55歳のクリスマスデビュー!?

うちの会社のエントランスに飾られたツリーだ。街のあちこちや会社の入り口でツリーが見られると、年末進行で激務の日々を慰めてくれるかのごとくである。昭和40年男を立ち上げてからというもの、僕にクリスマスってのはない。いや、社会に出てからというものクリスマスを楽しんだ記憶がない。が、今年はちょっと異変が起きている。

 

暦が悪い。令和3年1発目となる『昭和40年男』は1月9日発売なのだ。日曜日と旗日はよっぽどのことがない限り発売日設定ができない。するとどちらかによけることになり、今年の場合だと選択肢は9日か12日となる。作業だけを考えれば12日に逃がしたいところだ。が、大多数ではないものの奇数月11日が発売日だと楽しみにしてくださっている読者さんがきっといるはずだ。お正月ボケ真っ只中の11日に書店に行ったら棚になかった…なんてことは絶対にできない。それに仕事始め後の最初の連休に、ビールを呑みながら『昭和40年男』を読むのは至福だろう。

 

我々の本は発売日の3日前の納品と設定されている。ほとんどの版元さんが2日前なのに、うちはかつて罪を犯したことがあり中2日と問屋様から命じられているのだ。そのミスとは…? また後日の講釈にとっておこう。6日に納品するということは、年内に印刷が終わってなければならない。てな訳で結論としては、クリスマス以前に作業を手放さなければならなくなった。毎年ほぼ26日が最終日だから、イブやクリスマスの夜は世間の幸せをよそに立ち食いそばを決め込むのが恒例行事だ。僕以外にも同じ境遇の方がいることに強くシンパシーを感じながら「ふっ、こんなもんだぜ」とニヒルに決めるのだ。
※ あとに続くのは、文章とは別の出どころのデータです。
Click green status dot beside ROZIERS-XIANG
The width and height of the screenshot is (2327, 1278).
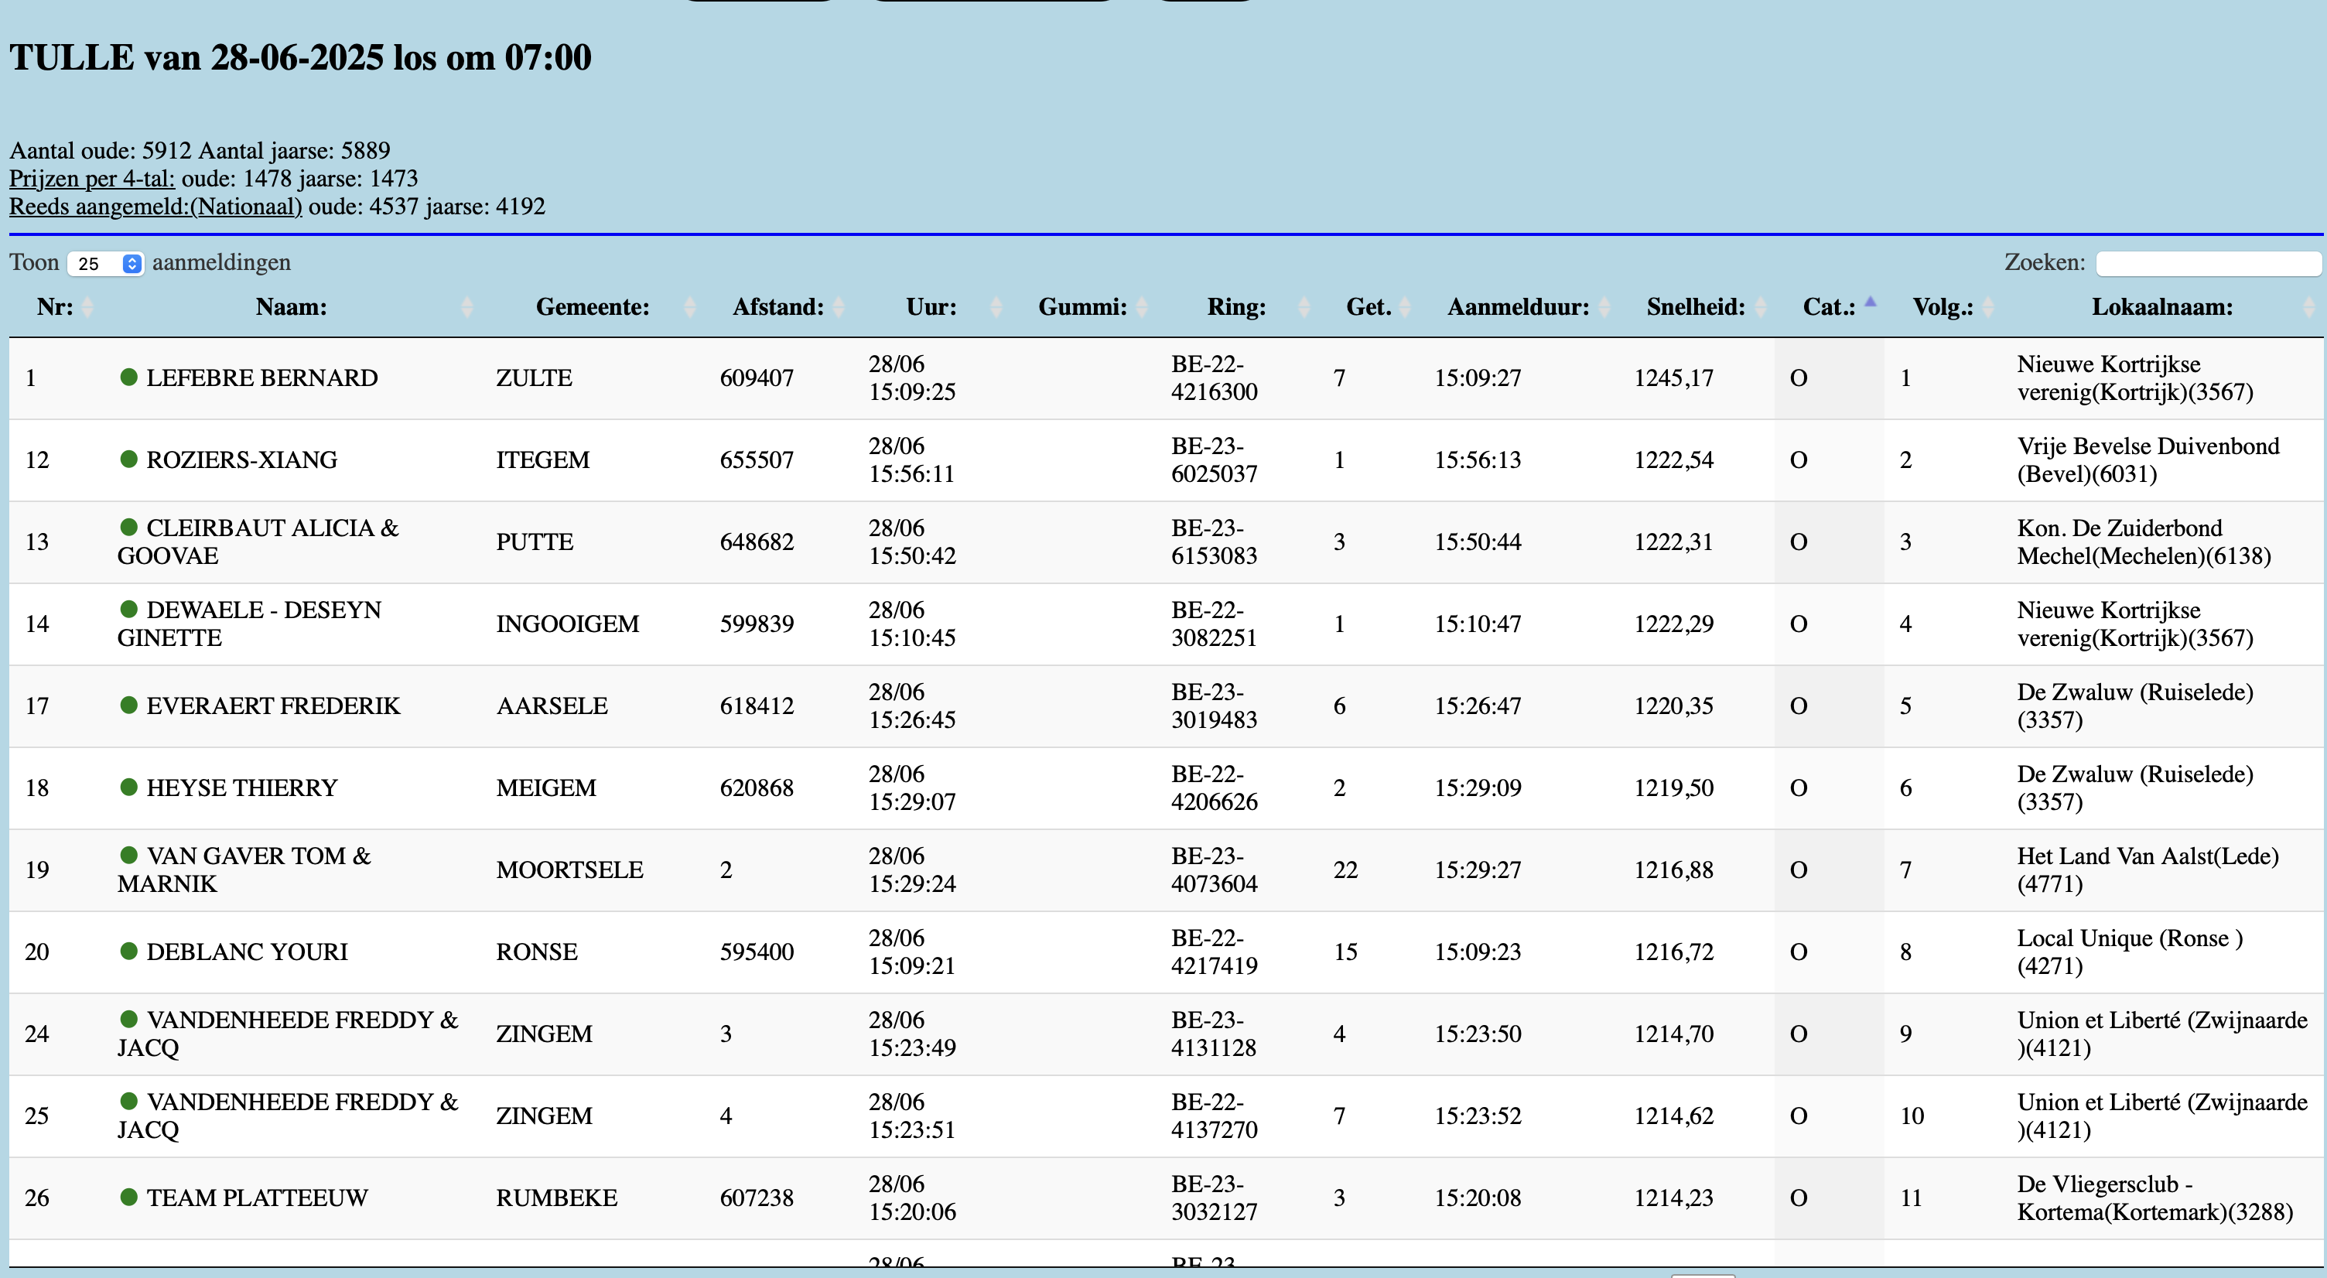(128, 459)
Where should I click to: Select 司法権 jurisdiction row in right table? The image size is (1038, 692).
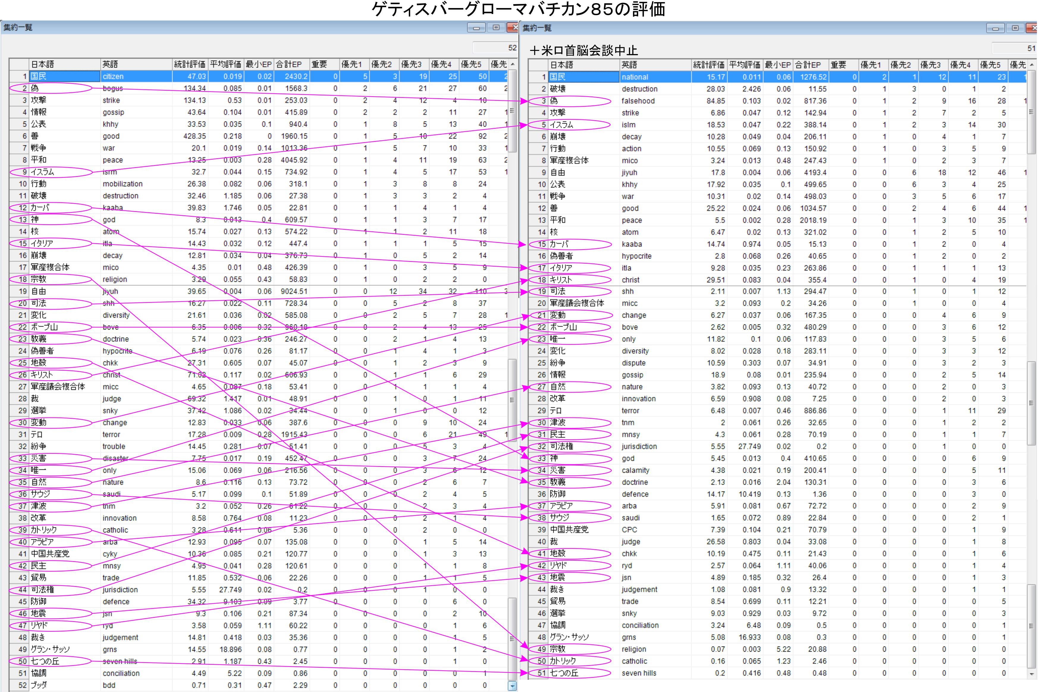click(583, 446)
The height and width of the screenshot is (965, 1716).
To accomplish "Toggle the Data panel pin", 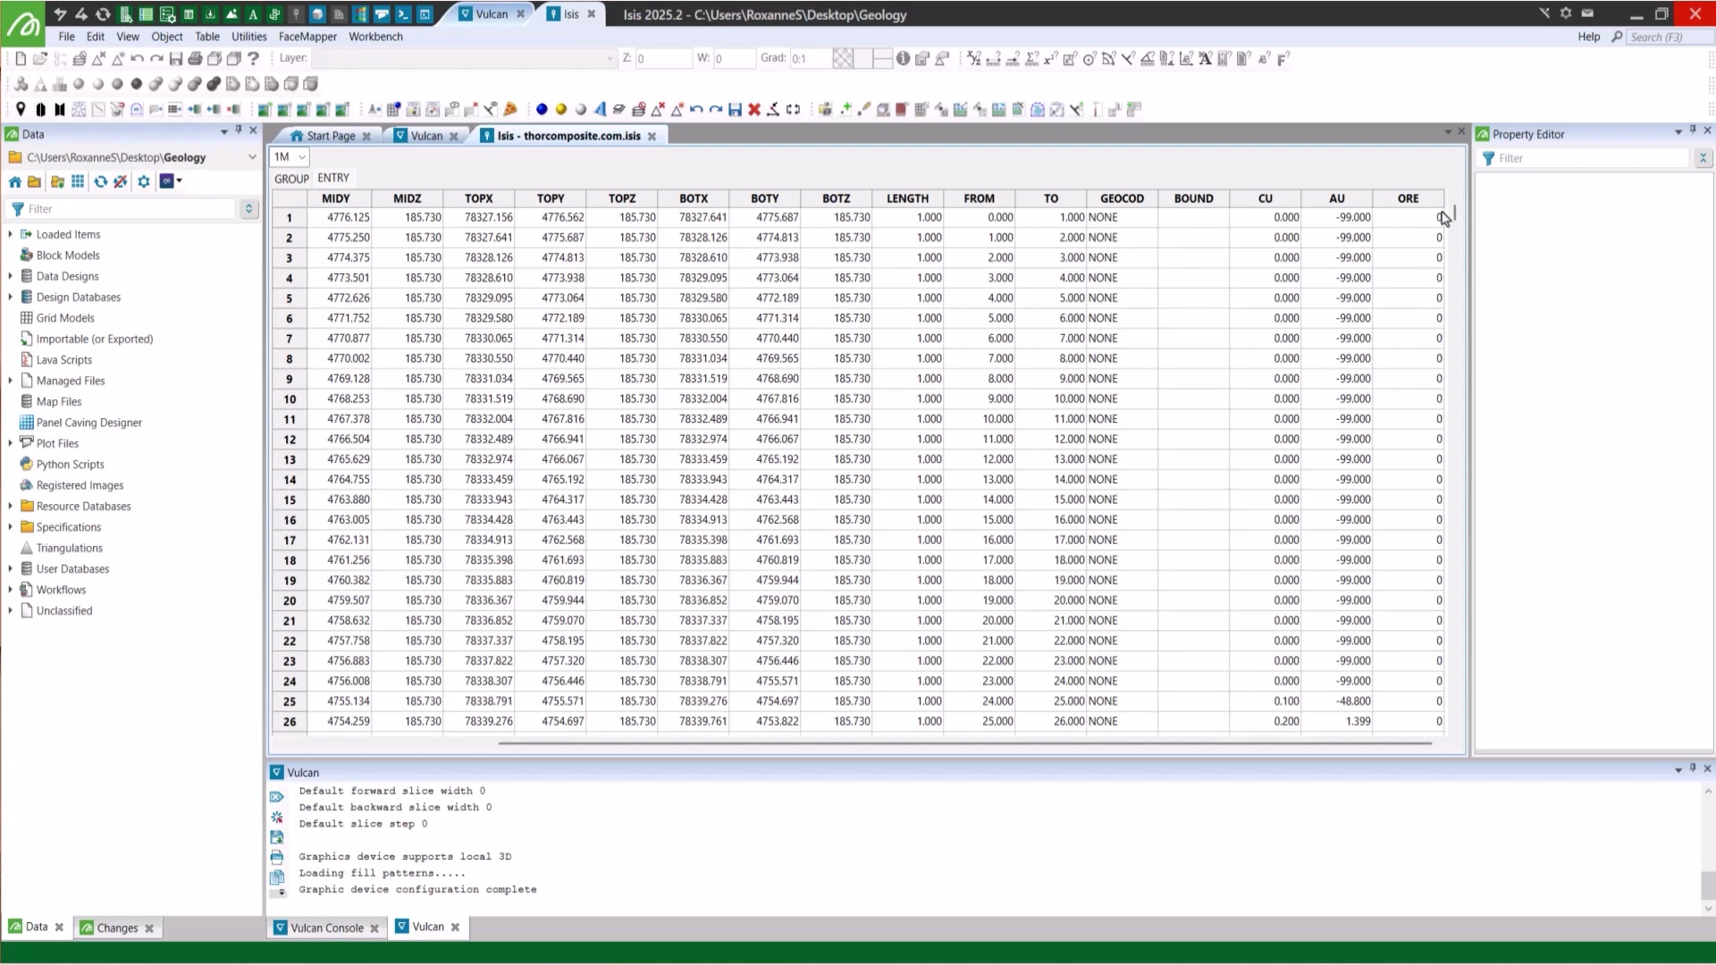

ちょっと自虐的なようだが、これが大好きなクリスマスの過ごし方なのだ。

 

が、今年はどう過ごせばいいのだろう? ワインなんか飲んじゃってチキンなんか食っちゃうのか? 55歳にもなってそんなもんにデビューするのか? なんかスッゲー似合わないが、それも悪くないかなと今最大の悩みである。今月は『昭和40年男』系だけでも締め切りが3本ある。その1発目の兄弟誌『昭和50年男』を、先日無事に手放したから、そんなくだらないことを考えているのだ。作業を早める分のご褒美だと、ありがたく受け取ることにしたい。